For non-temporal stores there is no concept corresponding to “prefetch”, so you are stuck with whatever buffer occupancy the hardware gives you. Note that since the non-temporal store does not bring data *to* the processor, there is no reason for its occupancy to be tied to the memory latency. One would expect a cache miss buffer holding a non-temporal store to have a significantly lower latency than a cache miss, since it is allocated, filled, and then transfers its contents out to the memory controller (which presumably has many more buffers than the 10 cache miss buffers that the core supports).
But, while non-temporal stores are expected to have a shorter buffer occupancy than that of a cache miss that goes all the way to memory, it is not at all clear whether they will have a shorter buffer occupancy than a store misses that activates an L2 hardware prefetch engine. It turns out that on the Xeon E5-2680 (Sandy Bridge EP), non-temporal stores have *higher* occupancy than store misses that activate the L2 hardware prefetcher, so using non-temporal stores slows down the performance of each of the four STREAM kernels. I don’t have all the detailed numbers in front of me, but IIRC, STREAM Triad runs at about 10 GB/s with one thread on a Xeon E5-2680 when using non-temporal stores and at between 12-14 GB/s when *not* using non-temporal stores.
This result is not a general rule. On the Intel Xeon E3-1270 (also a Sandy Bridge core, but with the “client” L3 and memory controller), the occupancy of non-temporal stores in the L1 cache miss buffers appears to be much shorter, so there is not an occupancy-induced slowdown. On the older AMD processors (K8 and Family 10h), non-temporal stores used a set of four “write-combining registers” that were independent of the eight buffers used for L1 data cache misses. In this case the use of non-temporal stores allowed one thread to have more concurrent
memory transactions, so it almost always helped performance.
(B) STREAM is typically run using as many cores as is necessary to achieve the maximum sustainable memory bandwidth. In this bandwidth-limited regime non-temporal stores play a very different role. When using all the cores there are no longer concurrency limits, but there is a big difference in bulk memory traffic. Store misses must read the target lines into the L1 cache before overwriting it, while non-temporal stores avoid this (semantically unnecessary) load from memory. Thus for the STREAM Copy and Scale kernels, using cached stores results in two memory reads and one memory write, while using non-temporal stores requires only one memory read and one memory write — a 3:2 ratio. Similarly, the STREAM Add and Triad kernels transfer 4:3 as much data when using cached stores compared to non-temporal stores.

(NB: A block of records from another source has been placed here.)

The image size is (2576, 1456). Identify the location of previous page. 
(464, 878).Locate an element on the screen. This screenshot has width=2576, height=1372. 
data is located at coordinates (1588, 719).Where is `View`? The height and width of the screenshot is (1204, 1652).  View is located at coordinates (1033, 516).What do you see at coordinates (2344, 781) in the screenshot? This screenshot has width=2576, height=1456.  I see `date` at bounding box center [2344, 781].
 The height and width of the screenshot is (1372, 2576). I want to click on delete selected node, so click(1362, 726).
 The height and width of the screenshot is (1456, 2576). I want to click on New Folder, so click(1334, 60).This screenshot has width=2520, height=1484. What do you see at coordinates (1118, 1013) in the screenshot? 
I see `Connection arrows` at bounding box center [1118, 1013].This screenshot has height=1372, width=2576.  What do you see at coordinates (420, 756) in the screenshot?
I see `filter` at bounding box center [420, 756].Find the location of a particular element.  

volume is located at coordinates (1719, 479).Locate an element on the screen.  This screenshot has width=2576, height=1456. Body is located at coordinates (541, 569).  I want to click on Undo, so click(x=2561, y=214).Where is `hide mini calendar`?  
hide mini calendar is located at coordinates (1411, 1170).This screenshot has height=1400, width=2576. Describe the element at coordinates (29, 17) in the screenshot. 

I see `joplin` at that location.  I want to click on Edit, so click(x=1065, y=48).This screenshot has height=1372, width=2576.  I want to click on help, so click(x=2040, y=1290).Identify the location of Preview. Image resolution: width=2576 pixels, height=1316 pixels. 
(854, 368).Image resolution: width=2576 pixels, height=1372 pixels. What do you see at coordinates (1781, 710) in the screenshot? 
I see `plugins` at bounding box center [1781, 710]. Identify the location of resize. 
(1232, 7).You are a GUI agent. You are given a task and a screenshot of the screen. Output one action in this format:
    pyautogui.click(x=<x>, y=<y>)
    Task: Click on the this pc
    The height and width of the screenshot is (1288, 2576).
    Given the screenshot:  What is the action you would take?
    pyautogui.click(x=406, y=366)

On most systems the reported performance ratios for STREAM (using all processors) with and without non-temporal stores are very close to these 3:2 and 4:3 ratios. It is also typically the case that STREAM results (again using all processors) are about the same for all four kernels when non-temporal stores are used, while (due to the differing ratios of extra read traffic) the Add and Triad kernels are typically ~1/3 faster on systems that use cached stores.